Given passage: Begin

A typical example is that the pteval_t is a 32- or 64-bit value with the upper bits being a pfn (page frame number), and the lower bits being some architecture-specific bits such as memory protection.
The entry part of the name is a bit confusing because while in Linux 1.0 this did refer to a single page table entry in the single top level page table, it was retrofitted to be an array of mapping elements when two-level page tables were first introduced, so the pte is the lowermost page table, not a page table entry.
pmd, pmd_t, pmdval_t = Page Middle Directory, the hierarchy right above the pte, with PTRS_PER_PMD references to the pte:s.
pud, pud_t, pudval_t = Page Upper Directory was introduced after the other levels to handle 4-level page tables. It is potentially unused, or folded as we will discuss later.
p4d, p4d_t, p4dval_t = Page Level 4 Directory was introduced to handle 5-level page tables after the pud was introduced. Now it was clear that we needed to replace pgd, pmd, pud etc with a figure indicating the directory level and that we cannot go on with ad hoc names any more. This is only used on systems which actually have 5 levels of page tables, otherwise it is folded.
pgd, pgd_t, pgdval_t = Page Global Directory - the Linux kernel main page table handling the PGD for the kernel memory is still found in swapper_pg_dir, but each userspace process in the system also has its own memory context and thus its own pgd, found in struct mm_struct which in turn is referenced to in each struct task_struct. So tasks have memory context in the form of a struct mm_struct and this in turn has a struct pgt_t *pgd pointer to the corresponding page global directory.

Given passage: End

- List of tasks
1. Copy the part of the Linux page table passage starting with "p4d, p4d_t, p4dval_t" and going on through "page global directory.".
2. According to the Linux page table passage, where is the PGD for the kernel memory still found?
3. Go on with the Linux page table passage from its last sentence.

Material provided: Begin

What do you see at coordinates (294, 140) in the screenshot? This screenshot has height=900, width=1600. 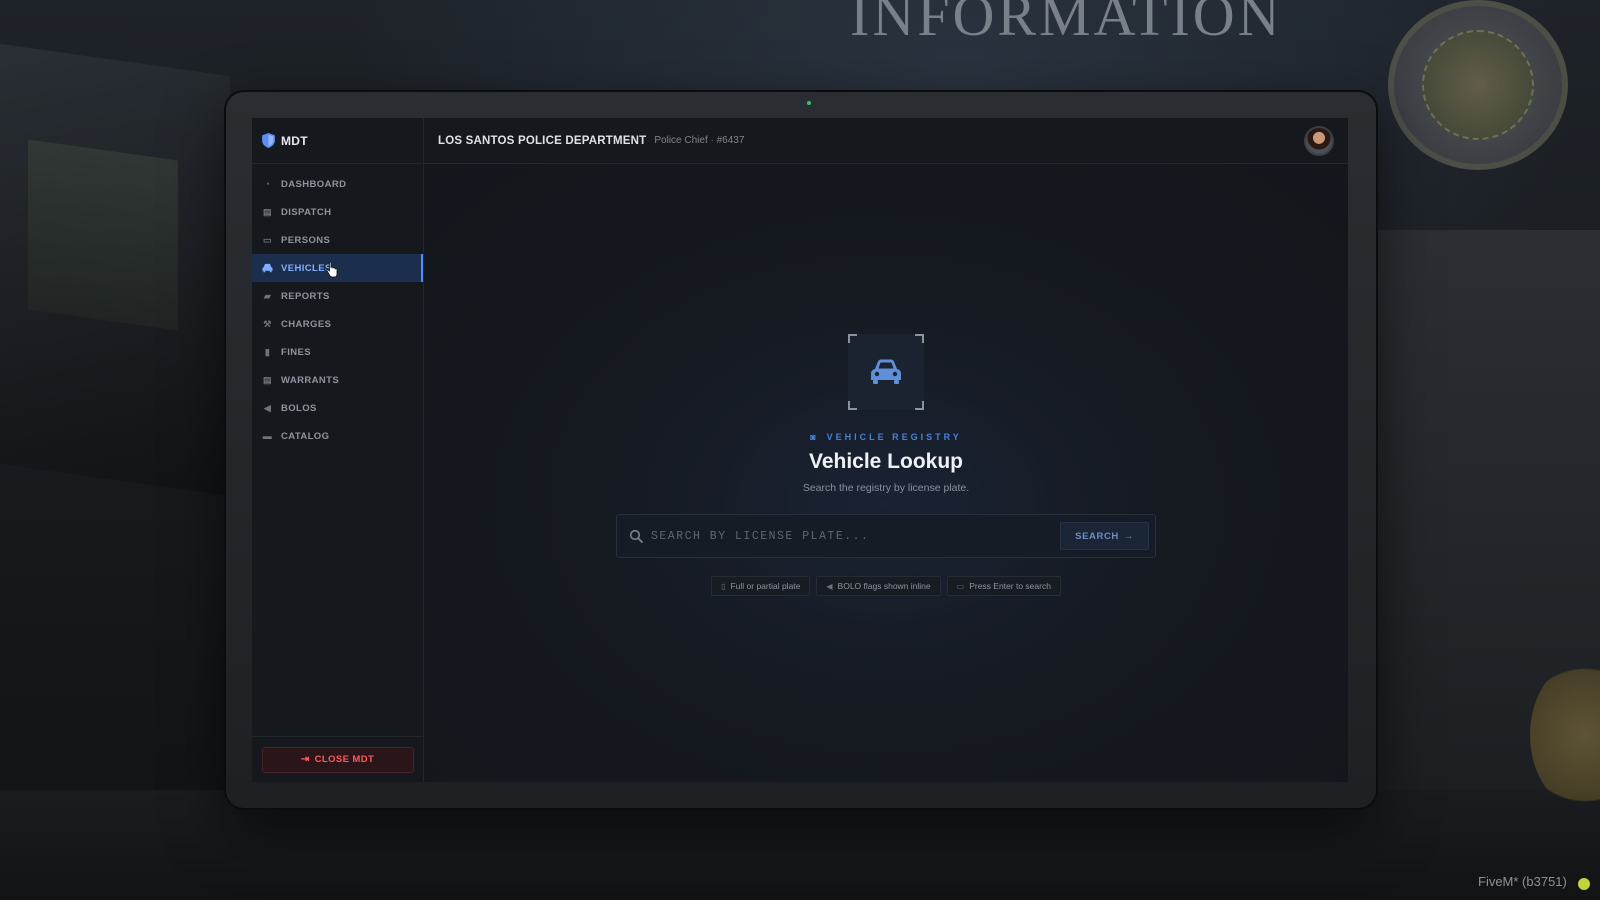 I see `brand-name: MDT` at bounding box center [294, 140].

Material provided: End

- Exercise results
1.
p4d, p4d_t, p4dval_t = Page Level 4 Directory was introduced to handle 5-level page tables after the pud was introduced. Now it was clear that we needed to replace pgd, pmd, pud etc with a figure indicating the directory level and that we cannot go on with ad hoc names any more. This is only used on systems which actually have 5 levels of page tables, otherwise it is folded.
pgd, pgd_t, pgdval_t = Page Global Directory - the Linux kernel main page table handling the PGD for the kernel memory is still found in swapper_pg_dir, but each userspace process in the system also has its own memory context and thus its own pgd, found in struct mm_struct which in turn is referenced to in each struct task_struct. So tasks have memory context in the form of a struct mm_struct and this in turn has a struct pgt_t *pgd pointer to the corresponding page global directory.

2. It is found in swapper_pg_dir.

3.
To repeat: each level in the page table hierarchy is a array of pointers, so the pgd contains PTRS_PER_PGD pointers to the next level below, p4d contains PTRS_PER_P4D pointers to pud items and so on. The number of pointers on each level is architecture-defined.:
PMD
--> +-----+ PTE
| ptr |-------> +-----+
| ptr |- | ptr |-------> PAGE
| ptr | \ | ptr |
| ptr | \ ...
| ... | \
| ptr | \ PTE
+-----+ +----> +-----+
| ptr |-------> PAGE
| ptr |
...
Page Table Folding¶
If the architecture does not use all the page table levels, they can be folded which means skipped, and all operations performed on page tables will be compile-time augmented to just skip a level when accessing the next lower level.
Page table handling code that wishes to be architecture-neutral, such as the virtual memory manager, will need to be written so that it traverses all of the currently five levels. This style should also be preferred for architecture-specific code, so as to be robust to future changes.